The federal Department of Defence plans to spend $738.1 million on Garden Island works in preparation for AUKUS’ arrival at HMAS Stirling, in support of nuclear submarines slated to arrive in 2027.

The price tag attached to the maritime infrastructure and facility upgrades required to facilitate nuclear submarines under the trilateral defence pact between Australia, the United Kingdom and the United States was flagged in a submission to a federal public works committee today.

The submission outlines a total cost less GST and including contingency of $738.1 million, to deliver project management and design fees, construction, ICT infrastructure, furniture and fittings and equipment at Garden Island.

In its submission, the Department of Defence highlighted the suboptimal conditions of the current facilities at the HMAS Stirling base off the Rockingham coast.

The facility, described as having remained largely “unchanged since the mid 1990s”, was described as aged and disconnected, and in need of additional works to meet the “stringent requirements for the operation of nuclear-powered submarines”.

“This project is the first step in progressively developing HMAS Stirling over the next decade to becoming an operating base for at least half of the future nuclear-powered submarines by the early 2040s,” the submission said.

The plan includes upgrades to berthing infrastructure to support nuclear subs, and a new pontoon for small boats.

A radiological controls field office would be built, with plans for a controlled industry facility, a power station, a pure water processing plant and upgrades to engineering services infrastructure also on the agenda.

The submission also highlighted the importance of nuclear safety – with a safety case to be developed for HMAS Stirling separate of that being undertaken by the Australian Submarine Agency.

A new independent statutory regulator will oversee the nuclear safety and radiological protection – to be called the Australian Naval Nuclear Power Safety Regulator.

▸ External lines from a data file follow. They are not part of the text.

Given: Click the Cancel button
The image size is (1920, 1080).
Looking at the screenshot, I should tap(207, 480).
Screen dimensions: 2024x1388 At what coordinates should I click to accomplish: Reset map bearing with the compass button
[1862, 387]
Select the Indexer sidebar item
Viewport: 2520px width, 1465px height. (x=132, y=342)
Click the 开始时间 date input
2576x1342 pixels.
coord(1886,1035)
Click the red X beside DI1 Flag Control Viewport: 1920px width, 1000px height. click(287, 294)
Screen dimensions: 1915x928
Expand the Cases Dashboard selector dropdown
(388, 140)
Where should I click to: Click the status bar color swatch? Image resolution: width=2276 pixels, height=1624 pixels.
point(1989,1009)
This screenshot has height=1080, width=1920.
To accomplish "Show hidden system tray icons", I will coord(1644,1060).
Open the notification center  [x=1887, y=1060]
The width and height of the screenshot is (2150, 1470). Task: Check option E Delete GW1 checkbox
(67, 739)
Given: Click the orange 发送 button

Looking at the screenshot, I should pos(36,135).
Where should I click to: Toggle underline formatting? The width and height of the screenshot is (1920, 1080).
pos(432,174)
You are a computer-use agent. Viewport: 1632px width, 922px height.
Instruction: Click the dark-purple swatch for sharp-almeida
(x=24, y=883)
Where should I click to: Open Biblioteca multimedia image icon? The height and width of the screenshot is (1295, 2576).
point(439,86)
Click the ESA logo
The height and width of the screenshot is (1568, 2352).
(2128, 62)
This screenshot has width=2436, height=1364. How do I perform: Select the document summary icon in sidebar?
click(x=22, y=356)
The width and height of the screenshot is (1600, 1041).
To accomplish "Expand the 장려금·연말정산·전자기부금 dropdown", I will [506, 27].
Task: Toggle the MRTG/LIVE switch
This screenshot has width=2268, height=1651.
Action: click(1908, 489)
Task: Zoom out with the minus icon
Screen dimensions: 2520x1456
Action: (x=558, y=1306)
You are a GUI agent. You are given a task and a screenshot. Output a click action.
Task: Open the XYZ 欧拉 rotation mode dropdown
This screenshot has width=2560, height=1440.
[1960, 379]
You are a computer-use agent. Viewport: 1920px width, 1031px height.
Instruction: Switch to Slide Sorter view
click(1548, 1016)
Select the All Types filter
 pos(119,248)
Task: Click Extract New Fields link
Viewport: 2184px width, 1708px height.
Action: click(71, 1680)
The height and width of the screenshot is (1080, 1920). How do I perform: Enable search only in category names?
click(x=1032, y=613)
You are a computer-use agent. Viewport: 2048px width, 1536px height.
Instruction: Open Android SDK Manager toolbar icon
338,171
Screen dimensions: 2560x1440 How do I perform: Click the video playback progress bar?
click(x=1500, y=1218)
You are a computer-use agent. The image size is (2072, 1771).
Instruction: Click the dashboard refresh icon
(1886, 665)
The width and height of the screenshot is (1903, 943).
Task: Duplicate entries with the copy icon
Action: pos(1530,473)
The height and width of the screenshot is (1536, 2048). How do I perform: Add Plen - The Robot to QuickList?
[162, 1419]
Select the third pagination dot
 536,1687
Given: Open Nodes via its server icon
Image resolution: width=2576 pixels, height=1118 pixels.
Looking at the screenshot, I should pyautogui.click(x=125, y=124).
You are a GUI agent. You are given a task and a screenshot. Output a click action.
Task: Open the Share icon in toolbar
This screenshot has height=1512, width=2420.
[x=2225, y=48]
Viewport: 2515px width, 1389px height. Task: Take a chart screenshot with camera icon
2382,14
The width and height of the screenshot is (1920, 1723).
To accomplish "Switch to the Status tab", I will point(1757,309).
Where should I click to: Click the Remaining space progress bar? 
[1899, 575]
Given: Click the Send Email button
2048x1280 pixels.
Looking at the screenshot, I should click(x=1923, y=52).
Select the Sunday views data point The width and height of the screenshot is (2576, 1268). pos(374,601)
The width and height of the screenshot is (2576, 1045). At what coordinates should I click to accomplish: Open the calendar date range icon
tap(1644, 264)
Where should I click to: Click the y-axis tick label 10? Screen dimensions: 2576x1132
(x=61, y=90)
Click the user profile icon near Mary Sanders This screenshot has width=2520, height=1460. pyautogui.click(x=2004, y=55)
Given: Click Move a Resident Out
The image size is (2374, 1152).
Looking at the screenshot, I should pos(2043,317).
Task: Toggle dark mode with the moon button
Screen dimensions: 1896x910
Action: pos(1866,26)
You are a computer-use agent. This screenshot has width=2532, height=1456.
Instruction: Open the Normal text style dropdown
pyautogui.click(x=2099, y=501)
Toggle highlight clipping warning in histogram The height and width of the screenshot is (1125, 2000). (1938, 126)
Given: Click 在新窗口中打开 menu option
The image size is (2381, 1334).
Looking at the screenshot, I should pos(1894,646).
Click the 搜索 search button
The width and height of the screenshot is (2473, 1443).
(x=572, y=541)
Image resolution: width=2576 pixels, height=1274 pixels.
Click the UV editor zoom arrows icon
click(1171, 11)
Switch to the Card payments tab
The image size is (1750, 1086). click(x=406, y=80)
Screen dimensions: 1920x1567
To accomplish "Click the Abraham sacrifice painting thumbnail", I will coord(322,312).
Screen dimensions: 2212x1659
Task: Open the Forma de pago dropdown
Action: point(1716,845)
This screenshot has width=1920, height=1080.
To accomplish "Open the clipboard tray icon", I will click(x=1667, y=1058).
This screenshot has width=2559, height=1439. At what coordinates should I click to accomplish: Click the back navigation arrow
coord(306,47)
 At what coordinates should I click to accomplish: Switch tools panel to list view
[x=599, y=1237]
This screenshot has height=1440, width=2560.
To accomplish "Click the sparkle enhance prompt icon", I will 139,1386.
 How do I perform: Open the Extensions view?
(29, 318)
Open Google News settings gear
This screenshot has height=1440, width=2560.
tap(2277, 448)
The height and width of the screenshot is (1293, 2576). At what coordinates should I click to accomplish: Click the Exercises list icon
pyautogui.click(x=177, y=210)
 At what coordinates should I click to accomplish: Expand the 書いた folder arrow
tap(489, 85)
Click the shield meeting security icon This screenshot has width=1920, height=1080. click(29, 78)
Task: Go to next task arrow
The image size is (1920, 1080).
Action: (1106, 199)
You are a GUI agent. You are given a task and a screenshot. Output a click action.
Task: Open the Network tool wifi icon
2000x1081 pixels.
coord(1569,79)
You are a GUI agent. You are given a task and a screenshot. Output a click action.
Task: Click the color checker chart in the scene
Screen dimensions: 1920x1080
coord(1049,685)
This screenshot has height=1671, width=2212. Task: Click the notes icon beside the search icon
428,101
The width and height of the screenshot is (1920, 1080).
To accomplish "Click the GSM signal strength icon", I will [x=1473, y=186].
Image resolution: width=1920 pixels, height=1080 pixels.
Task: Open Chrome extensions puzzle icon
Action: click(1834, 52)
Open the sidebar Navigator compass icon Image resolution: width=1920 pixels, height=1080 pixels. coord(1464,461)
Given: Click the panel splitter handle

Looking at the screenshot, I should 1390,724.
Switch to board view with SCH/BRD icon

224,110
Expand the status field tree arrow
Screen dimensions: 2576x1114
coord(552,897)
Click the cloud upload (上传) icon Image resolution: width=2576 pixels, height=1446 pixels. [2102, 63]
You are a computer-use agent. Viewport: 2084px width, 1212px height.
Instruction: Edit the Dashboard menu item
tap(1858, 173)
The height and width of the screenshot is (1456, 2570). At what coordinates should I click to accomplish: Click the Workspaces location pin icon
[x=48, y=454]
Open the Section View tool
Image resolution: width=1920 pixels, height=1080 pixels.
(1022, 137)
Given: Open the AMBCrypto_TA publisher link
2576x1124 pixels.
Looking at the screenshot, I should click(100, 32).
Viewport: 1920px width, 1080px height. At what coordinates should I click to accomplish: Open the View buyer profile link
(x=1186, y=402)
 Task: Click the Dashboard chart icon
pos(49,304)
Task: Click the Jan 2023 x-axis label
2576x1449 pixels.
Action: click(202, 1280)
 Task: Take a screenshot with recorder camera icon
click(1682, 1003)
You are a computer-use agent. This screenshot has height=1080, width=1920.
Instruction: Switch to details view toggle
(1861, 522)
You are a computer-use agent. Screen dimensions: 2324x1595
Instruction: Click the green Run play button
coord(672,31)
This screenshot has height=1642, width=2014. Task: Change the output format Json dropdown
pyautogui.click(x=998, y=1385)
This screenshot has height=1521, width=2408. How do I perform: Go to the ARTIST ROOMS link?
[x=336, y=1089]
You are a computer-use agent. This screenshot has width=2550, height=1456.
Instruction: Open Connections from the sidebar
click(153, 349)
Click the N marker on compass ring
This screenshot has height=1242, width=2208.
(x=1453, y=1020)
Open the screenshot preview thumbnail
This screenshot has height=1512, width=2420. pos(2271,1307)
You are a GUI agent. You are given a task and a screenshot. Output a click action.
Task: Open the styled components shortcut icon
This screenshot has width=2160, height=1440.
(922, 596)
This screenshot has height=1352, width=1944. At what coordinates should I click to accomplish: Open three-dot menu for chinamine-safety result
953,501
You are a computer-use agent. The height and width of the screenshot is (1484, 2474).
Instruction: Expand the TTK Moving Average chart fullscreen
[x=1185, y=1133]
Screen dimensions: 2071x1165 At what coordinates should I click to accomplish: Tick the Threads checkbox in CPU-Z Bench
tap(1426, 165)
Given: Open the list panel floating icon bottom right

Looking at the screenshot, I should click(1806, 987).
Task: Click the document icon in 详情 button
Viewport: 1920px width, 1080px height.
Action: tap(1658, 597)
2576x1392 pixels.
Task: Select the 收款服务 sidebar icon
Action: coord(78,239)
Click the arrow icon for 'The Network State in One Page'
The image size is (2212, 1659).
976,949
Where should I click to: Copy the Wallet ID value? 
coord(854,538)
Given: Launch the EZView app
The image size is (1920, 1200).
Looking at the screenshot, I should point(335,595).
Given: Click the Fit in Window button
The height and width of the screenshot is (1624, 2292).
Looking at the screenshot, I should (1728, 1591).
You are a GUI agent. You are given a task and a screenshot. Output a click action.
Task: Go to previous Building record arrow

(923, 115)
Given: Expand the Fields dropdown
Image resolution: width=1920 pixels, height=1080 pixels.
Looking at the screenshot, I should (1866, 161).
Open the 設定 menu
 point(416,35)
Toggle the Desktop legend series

Defence said the facilities dealing with nuclear aspects of the project would be held to stringent requirements for regulatory approvals and licensing, with qualified nuclear safety designers and assurance professionals to be engaged to support design and construction.

The department said it had conducted two rounds of community consultation on its plans and would continue to engage key stakeholders.

Submissions to a parliamentary committee on the plans opened this afternoon and will close on July 4.

Work to support new Arafura class offshore patrol vessels and Hunter class frigates at HMAS Stirling is already underway.

Defence hopes for construction to begin in 2025, with a delivery date of 2027.

The federal government announced its intention to spend $8 billion expanding HMAS Stirling over the coming decade in March last year, as part of its AUKUS vision.